(Records supplied Opens)

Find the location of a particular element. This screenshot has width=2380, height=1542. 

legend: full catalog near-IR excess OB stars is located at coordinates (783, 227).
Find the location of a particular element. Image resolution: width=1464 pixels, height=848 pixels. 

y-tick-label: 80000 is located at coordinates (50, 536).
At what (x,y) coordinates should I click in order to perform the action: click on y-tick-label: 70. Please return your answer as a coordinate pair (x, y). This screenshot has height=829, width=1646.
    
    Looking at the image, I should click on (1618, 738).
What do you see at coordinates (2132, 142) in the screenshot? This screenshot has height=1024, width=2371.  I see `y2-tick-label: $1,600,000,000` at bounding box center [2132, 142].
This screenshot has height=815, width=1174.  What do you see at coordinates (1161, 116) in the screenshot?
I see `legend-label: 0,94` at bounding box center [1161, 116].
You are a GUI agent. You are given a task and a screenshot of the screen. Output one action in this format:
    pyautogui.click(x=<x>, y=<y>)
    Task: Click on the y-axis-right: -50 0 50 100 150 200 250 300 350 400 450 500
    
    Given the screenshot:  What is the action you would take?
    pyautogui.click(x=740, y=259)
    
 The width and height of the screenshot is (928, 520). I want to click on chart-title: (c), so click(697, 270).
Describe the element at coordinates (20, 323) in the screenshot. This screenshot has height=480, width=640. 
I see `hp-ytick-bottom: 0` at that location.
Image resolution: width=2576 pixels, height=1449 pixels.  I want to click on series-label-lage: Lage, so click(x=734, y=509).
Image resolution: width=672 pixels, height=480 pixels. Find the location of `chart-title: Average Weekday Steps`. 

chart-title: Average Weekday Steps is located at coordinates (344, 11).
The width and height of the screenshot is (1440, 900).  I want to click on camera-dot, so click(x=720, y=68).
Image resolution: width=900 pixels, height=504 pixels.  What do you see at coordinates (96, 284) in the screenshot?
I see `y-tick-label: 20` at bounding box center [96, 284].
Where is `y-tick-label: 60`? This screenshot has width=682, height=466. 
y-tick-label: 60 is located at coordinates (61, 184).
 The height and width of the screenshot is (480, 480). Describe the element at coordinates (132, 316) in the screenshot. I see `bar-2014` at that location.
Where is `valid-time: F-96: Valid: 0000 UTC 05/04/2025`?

(Records supplied Closes)

▸ Exercise requirements: Can you repeat the stretch of lines from the one containing "At what (x,y)" through the one containing "center [1161, 116].", exactly as they appear above?

▸ Task result:
At what (x,y) coordinates should I click in order to perform the action: click on y-tick-label: 70. Please return your answer as a coordinate pair (x, y). This screenshot has height=829, width=1646.
    
    Looking at the image, I should click on (1618, 738).
What do you see at coordinates (2132, 142) in the screenshot? This screenshot has height=1024, width=2371.  I see `y2-tick-label: $1,600,000,000` at bounding box center [2132, 142].
This screenshot has height=815, width=1174.  What do you see at coordinates (1161, 116) in the screenshot?
I see `legend-label: 0,94` at bounding box center [1161, 116].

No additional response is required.